Needing a car viewed located in Bridge of Allan in/near Stirling

Anyone able to help me out? Or will I have to go down?


----------



## b9rgo1234 (May 3, 2009)

Is it for sale at a garage? I have a friend in the motor trade that stays in the area.


----------



## alan_mcc (Oct 28, 2008)

No it's private i'm afraid


----------



## Mick (Jan 23, 2010)

if it can wait till the weekend, i can probably get through to see it for you?

an option for you if you dont get any other takers :thumb:


----------



## alan_mcc (Oct 28, 2008)

think i'll take you up on that :thumb:


----------



## Ravinder (Jul 24, 2009)

I don't mind either. But Mick probably knows more about cars then I do!


----------



## Mick (Jan 23, 2010)

alan_mcc said:


> think i'll take you up on that :thumb:


no worries, you know where I am anyway buddy :thumb:


----------



## alan_mcc (Oct 28, 2008)

Seems that yin is sold. Think I'm driving down to Perth tomorrow to view another.


----------



## Mick (Jan 23, 2010)

What u looking at getting Al


----------



## alan_mcc (Oct 28, 2008)

It's a wee daihatsu terios for my dad. Me and mum are gonna go buy it before he gets home from offshore as a wee surprise.

I hope he isn't reading this lol (really)


----------



## Mick (Jan 23, 2010)

Unusual choice, why so specific? I'm intrigued.


----------



## alan_mcc (Oct 28, 2008)

Cheap, easy, small enough for my mum to drive but still a 4x4. It's largely for my dad to go fishing in when he's home from offshore and my mum to tootle about in. The pajero was too big for her to drive hence getting rid.

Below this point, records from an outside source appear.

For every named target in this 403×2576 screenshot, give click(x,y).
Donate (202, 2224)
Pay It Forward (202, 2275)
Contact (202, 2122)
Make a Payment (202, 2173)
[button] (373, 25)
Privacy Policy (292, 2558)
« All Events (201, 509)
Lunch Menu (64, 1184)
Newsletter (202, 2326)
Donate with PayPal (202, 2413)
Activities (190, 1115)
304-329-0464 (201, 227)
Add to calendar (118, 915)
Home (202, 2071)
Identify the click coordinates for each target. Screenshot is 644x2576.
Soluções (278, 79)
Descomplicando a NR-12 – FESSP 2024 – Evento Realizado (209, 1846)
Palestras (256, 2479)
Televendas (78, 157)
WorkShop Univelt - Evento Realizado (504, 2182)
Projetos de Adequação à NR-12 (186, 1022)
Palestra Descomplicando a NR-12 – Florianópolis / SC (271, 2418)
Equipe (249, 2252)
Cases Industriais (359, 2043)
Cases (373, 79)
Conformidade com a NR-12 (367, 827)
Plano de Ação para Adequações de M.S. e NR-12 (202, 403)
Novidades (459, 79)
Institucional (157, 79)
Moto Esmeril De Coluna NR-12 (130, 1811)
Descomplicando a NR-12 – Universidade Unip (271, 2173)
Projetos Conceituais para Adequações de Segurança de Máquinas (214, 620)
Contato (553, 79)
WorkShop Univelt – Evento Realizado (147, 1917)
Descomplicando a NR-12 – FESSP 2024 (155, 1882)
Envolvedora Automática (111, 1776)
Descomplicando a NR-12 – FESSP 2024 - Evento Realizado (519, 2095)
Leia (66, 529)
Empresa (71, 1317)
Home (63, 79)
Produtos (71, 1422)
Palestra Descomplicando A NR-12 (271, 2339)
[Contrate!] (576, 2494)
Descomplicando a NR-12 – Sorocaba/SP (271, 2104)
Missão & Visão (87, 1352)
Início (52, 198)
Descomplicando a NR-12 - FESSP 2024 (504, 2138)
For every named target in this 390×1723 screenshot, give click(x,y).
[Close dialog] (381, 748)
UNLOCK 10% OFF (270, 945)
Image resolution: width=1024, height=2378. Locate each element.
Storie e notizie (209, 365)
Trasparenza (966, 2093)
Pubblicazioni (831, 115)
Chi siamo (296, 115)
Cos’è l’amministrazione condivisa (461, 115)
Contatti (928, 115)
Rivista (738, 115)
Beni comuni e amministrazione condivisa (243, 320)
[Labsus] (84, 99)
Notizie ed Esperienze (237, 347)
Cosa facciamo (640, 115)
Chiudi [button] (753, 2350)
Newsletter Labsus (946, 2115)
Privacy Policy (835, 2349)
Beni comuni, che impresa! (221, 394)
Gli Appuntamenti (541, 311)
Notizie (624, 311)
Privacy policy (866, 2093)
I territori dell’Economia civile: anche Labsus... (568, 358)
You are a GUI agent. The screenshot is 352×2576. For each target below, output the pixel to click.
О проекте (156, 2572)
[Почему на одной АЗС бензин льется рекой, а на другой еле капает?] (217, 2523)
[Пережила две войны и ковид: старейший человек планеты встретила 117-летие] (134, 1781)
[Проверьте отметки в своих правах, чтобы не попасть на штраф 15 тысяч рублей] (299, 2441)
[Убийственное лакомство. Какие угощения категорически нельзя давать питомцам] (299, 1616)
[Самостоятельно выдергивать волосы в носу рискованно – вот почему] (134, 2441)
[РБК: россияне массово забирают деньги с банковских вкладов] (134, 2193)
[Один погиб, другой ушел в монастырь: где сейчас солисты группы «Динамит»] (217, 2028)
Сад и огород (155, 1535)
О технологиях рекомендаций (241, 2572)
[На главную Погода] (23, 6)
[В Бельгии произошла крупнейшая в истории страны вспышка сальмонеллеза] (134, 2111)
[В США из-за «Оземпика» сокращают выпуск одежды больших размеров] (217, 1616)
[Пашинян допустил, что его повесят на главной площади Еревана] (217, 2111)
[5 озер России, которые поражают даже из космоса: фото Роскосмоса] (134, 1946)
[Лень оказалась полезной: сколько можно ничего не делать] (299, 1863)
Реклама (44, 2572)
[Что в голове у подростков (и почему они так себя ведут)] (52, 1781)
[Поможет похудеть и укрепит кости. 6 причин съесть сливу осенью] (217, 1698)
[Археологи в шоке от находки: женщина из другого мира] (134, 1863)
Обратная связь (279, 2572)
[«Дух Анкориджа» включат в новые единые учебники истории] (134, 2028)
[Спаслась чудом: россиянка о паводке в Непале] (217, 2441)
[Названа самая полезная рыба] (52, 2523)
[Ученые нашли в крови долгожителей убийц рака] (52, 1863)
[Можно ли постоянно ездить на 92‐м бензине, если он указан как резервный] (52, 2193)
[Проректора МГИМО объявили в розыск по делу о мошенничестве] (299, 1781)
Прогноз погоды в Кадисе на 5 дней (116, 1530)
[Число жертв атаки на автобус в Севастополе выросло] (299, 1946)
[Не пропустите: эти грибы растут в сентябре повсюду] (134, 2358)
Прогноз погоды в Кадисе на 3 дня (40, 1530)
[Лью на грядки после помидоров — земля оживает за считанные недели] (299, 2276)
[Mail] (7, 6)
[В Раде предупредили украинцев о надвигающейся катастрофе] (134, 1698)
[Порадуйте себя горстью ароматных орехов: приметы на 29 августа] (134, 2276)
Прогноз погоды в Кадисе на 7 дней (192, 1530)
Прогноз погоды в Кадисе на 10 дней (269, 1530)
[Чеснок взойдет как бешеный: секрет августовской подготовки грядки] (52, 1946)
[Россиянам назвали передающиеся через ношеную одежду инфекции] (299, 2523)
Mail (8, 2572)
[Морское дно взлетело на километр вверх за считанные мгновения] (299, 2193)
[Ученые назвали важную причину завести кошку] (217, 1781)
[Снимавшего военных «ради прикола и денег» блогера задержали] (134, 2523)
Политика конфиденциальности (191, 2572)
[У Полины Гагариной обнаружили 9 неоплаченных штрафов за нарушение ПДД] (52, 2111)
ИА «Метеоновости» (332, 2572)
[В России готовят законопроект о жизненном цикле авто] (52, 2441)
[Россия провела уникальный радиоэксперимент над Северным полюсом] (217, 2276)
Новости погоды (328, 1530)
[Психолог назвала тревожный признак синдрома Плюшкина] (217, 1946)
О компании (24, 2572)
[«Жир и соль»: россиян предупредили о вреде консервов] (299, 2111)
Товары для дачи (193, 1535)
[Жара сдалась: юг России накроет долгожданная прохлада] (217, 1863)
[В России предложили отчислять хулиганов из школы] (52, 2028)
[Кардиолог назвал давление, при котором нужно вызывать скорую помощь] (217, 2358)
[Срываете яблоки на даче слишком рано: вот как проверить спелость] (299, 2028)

We did go view a vitara but at 3k it was at the top end of the budget. The one we're gonna see tomorrow is only 1.4k


----------



## Mick (Jan 23, 2010)

what about a Jimny as another option? :thumb:


----------



## Derekh929 (Aug 28, 2011)

Mick said:


> what about a Jimny as another option? :thumb:


Good call by Mick Alan better offroad i would think unless your looking for a Chelsea tractor that is Jimmy for the mud plugging river banks:thumb:


----------



## alan_mcc (Oct 28, 2008)

Jimnys are too small i'm afraid, we viewed one in oldmeldrum the other week! Might be flying down to Luton with a pal to pick up a rav4 on thursday. Find out tomorrow.


----------



## Mick (Jan 23, 2010)

worth a shout though buddy :thumb:

If theres any more come up round my neck of the woods, feel free to give me a shout


----------



## Mick (Jan 23, 2010)

so, did you get the car alan?


----------



## alan_mcc (Oct 28, 2008)

Nope - mum's buggered off somewhere for a while, which is frustrating as dad is going to need a car from Monday for his work and I'll be using mine for work 5.45am-6pm.


----------



## Mick (Jan 23, 2010)

best get the finger out and get looking then young yin


----------